Revenue Cycle Management Insights
Firm,Private Equity
Dan Almon, Vice President, Baird Capital
Revenue Cycle Management (RCM) is integral in helping healthcare providers remain financially competitive, operational efficient and patient-centric. At Baird Capital, we view RCM as an extremely vital functional component given the mutable and highly complex nature of the healthcare landscape. In an environment of rising costs, mergers, new billing nomenclature, and regulation compounding the difficulty of receiving payments and maintaining patient satisfaction, RCM has never been more important than it is today. The Centers for Medicare and Medicaid Services expects national health spending to be 20% of the economy by 2026. RCM will see continual creative transition that is necessary and healthy, and Baird Capital is well-situated to advise and spearhead niche-focused companies’ efforts to improve provider workflows.
By creating clarity and improving workflow within the provider billing process, RCM companies take on the occasionally archaic practices of increasingly vast, disparate networks that are being combined through hospital M&A and consolidation. Healthcare deal volumes increased by 14.4% between 2017 and 2018, representing over $121.5B in transaction value. Similarly, for the seventh consecutive quarter, industry-wide mean EV/EBITDA multiples increased by 0.8x to 13.9x over the same period. RCM optimizes integrated delivery networks by enabling efficiencies in these ever-larger organizations – from scheduling practices, pre-authorization, and eligibility checks to mid-cycle coding proficiencies and finally, accurate billing, accounts receivable management, cash posting and denial mitigation.
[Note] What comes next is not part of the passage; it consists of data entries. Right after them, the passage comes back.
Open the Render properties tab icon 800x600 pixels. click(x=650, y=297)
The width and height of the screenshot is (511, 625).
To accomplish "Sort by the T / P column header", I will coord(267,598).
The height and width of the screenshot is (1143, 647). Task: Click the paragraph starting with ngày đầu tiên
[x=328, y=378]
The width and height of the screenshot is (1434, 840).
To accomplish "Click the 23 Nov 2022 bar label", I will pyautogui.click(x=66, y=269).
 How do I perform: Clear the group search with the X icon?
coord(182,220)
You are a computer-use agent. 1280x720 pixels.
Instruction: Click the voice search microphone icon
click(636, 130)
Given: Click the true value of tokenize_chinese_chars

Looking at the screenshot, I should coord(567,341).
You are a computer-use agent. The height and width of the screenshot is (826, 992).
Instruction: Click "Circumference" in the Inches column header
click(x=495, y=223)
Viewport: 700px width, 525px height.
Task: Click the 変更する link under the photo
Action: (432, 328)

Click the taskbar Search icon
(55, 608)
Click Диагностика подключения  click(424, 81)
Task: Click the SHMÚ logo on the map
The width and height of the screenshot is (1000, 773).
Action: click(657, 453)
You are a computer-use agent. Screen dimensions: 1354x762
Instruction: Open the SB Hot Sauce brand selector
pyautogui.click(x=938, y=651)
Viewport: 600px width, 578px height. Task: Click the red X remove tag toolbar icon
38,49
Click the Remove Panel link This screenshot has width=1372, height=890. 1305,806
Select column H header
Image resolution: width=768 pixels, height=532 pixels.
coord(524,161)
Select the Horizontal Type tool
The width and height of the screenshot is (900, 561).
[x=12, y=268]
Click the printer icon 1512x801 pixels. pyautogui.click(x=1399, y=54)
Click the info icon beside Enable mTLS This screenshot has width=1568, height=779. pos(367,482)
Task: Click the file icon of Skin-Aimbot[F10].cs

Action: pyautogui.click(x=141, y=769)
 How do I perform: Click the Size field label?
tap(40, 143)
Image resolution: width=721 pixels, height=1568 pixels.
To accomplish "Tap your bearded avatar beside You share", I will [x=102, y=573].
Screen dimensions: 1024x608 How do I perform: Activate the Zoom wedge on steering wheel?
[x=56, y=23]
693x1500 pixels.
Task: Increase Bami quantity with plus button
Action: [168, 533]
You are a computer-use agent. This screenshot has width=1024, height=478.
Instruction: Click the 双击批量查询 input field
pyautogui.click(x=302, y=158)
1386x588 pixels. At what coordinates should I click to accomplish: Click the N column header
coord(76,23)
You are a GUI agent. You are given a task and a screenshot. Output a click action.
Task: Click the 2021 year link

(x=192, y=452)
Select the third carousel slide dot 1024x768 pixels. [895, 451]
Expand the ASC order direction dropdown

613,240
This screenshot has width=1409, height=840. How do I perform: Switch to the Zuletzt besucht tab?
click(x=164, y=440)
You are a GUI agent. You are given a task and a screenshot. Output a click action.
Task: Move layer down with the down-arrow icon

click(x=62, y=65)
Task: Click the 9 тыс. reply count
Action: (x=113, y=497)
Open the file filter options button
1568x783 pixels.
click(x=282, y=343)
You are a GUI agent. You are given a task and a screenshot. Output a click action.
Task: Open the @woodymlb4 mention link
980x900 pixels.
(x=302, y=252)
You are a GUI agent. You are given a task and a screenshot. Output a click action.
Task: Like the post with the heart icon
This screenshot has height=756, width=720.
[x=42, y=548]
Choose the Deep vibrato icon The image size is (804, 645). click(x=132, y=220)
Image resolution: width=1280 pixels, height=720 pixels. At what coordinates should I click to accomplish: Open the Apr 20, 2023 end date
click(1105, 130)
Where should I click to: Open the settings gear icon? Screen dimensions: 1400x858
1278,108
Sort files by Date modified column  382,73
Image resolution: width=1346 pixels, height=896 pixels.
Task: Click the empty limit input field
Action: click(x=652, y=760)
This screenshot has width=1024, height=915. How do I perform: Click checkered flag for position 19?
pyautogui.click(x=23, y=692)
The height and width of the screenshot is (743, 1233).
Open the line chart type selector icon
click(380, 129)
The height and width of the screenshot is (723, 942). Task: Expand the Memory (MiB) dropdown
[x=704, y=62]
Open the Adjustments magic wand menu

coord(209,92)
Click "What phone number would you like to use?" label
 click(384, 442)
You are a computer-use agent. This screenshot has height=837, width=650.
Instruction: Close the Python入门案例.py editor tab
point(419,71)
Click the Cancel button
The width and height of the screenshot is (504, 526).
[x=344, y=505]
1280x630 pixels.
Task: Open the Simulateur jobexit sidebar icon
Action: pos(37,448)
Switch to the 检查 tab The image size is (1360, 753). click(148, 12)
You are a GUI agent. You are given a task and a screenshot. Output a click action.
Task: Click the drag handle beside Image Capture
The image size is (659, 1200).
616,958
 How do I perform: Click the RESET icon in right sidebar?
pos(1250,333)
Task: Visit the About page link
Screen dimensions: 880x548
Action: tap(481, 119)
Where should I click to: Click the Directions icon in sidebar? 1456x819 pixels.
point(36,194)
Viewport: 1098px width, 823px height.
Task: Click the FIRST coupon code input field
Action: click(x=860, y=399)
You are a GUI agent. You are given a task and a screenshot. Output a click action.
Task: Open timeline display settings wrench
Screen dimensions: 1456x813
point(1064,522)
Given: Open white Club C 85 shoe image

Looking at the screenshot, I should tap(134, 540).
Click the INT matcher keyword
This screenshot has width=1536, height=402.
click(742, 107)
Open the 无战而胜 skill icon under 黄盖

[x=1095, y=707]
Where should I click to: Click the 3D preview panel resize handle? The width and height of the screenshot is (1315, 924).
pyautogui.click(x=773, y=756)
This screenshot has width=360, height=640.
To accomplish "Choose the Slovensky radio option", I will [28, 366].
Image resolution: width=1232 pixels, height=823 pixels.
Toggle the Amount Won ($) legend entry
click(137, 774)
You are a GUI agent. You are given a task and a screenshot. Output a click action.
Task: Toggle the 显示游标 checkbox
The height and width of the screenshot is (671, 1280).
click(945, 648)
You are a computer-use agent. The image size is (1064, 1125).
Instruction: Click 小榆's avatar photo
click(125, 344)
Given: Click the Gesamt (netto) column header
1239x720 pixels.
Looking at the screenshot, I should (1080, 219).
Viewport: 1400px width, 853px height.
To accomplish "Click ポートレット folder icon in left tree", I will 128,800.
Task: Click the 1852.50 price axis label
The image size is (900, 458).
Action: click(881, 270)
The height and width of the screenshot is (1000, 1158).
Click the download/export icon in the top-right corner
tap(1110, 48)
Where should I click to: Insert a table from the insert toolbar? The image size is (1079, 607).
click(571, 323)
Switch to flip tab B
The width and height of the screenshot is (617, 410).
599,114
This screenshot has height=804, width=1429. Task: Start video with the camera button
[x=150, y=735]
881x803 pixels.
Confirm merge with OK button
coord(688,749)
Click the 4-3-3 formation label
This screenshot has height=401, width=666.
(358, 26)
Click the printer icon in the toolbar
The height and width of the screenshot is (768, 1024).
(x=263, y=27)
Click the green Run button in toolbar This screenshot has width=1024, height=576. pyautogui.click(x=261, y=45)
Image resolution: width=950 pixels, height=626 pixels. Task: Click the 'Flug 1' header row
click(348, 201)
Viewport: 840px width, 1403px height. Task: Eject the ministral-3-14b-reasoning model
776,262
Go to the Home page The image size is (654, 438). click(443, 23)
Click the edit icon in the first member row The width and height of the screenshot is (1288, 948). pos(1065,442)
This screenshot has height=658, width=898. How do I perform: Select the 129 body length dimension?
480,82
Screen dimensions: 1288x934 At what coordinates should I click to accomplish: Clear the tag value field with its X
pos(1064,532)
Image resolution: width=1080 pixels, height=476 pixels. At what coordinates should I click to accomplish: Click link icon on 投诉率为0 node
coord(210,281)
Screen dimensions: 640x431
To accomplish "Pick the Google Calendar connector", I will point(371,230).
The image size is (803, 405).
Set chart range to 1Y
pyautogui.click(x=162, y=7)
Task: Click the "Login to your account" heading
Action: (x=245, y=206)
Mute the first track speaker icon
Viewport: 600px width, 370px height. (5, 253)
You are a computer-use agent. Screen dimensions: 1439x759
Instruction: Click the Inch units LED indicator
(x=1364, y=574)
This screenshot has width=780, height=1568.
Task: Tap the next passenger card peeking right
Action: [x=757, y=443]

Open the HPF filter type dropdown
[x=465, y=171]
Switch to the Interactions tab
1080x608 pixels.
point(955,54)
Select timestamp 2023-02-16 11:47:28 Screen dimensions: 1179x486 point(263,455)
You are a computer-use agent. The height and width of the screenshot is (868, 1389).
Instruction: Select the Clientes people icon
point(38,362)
Yet, integrating revenue departments remains tricky. The large acute care systems and other providers are creating and penetrating niche patient populations nationwide, servicing specialized areas of care through smaller retail clinics, specialty clinics, and ambulatory surgery sites. This complicated matrix of patient populations, billing requirements, and reimbursement severely challenges the hospital systems’ budgetary and financial control – and can quickly sour the patient experience, despite the outcome of the care.
Industry complexity creates ripe opportunity for investment especially in service providers that operate in specialty silos and maintain functional control over key areas of providers’ revenue cycles. In 2018, Healthcare IT and Services boasted an impressive 3,445 transactions in the middle-market of which 75% reflected values under $100MM.2 New technologies oriented around billing, coding, and patient-intake tend to penetrate the market and scale more rapidly. One such area is innovative front-to-back optimization services that reduces workflow error, denied payments, and self-pay issues which is integral in improving collections, overall transparency and importantly, patient satisfaction. These services continue to attract investment and bolster providers’ reputations allowing them to thrive.
At Baird Capital, we are focused on partnering with lower middle market businesses with strong management teams that understand niche billing and concentrate on complicated patient populations or particularly complex areas of the payer mix. It can be difficult for these smaller businesses to scale to the next level. Besides inherent challenges for any company of a certain size to grow and scale, mature industries always take longer to incorporate emerging services. On top of this, selling into the healthcare sector is one of the longest, most laborious sales cycles due to bureaucratic decision making, change management and budgetary approval processes. Nonetheless, industry tailwinds continue as national providers continue to outsource key functional areas of their revenue cycles.
Baird Capital can assist in penetrating health systems, hospitals, and the payer and provider networks. Our global platform features extensive operational resources, capital, and expertise to help businesses enhance their commercial component or sales force – through organic growth or M&A – and capture more market share.
Dan Almon is a Vice President at Baird Capital focused on private equity investments in the Healthcare sector.